Na mesma mentalidade

Assoberbada,

Assombrando-nos,

Penosamente.

 

O resto

Pertence a Ampa

Julgar

Já que a História

não o faz

nesta gólgota pessoal

a que estamos mergulhados

nesta via sacra sexual

que nos assola, viciosamente, como  calvário

duma servidão férrea

indeterminada pelos de fora

como se de Ndinguy nos chamássemos

ou kikia nos denominássemos

a fotografia

do nosso passado

se presentifica

futurologicamente

nas paredes

de nossas mentes

nuas

a estragar

o nosso ser:

tu, eu e ele ou ela!

 

Na concreta morte

Anunciada de sonhos

Dentro do silêncio

Roído

Na memória

Do tempo

E no corpo

Do espaço

Como uma teia

De nervuras

Do real

Do devir

Do respirar

Do silêncio nosso,

Sendo-nos, simultaneamente, pós

E plânctons pensantes

Sentiendis,

Operandis,

E faciendis,

Essendis, enfim…

 

A história

Dorme

Na estória

Acorda

Em passadas

E vive

Nas nobas

E kafumbans

Se dormirmos

Vamos parir

Mais monstros

De sinceras lágrimas

Por ominia aecula saeculorum…

 

Assim, eu rio

O rio

Sorrio

Para ele

No frio

De suas margens

Um sorriso

Sobre suas águas

Que, sem  parar,

Desaguam em ti,

Tita NTy.

 

O mar

É o útero

Da terra

Com as suas parcas

Linhas

Humanas

Nossa Senhora

de San Bacil!

 

Protegei-nos!

Faça-nos

Dar

Saltos

Da  morte

Para

Os ovários

Da vida,

Nós, teus filhos,

Njeñerus

E njeñadus!

Às algas do Geba,

Protegei,

Esta terra

NTy!

A revolta já não escandaliza ninguém.
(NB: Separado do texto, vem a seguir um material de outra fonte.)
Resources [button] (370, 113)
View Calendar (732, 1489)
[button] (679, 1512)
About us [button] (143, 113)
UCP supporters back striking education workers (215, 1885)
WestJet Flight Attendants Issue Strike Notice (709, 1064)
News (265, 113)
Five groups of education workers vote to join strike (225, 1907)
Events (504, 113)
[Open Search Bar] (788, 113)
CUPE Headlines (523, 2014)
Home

Pois o escândalo tornou-se rotineiro. E a pobreza, esta menos ainda causava algum marl-estar nalguém. Talvez fosse a pobreza (ou melhor, a miséria) que ainda harmoniza-nos a todos.

Pena que não tenha terminado como no massacre do Cais. Cais, tu no massacre?

É a abota, a vaquinha mensal, a irmanar o que o Estado bota.

Caro leitor d’O Democrata, até a próxima, que o cronista precisa dormir para tentar esquecer o desassossego pátrio.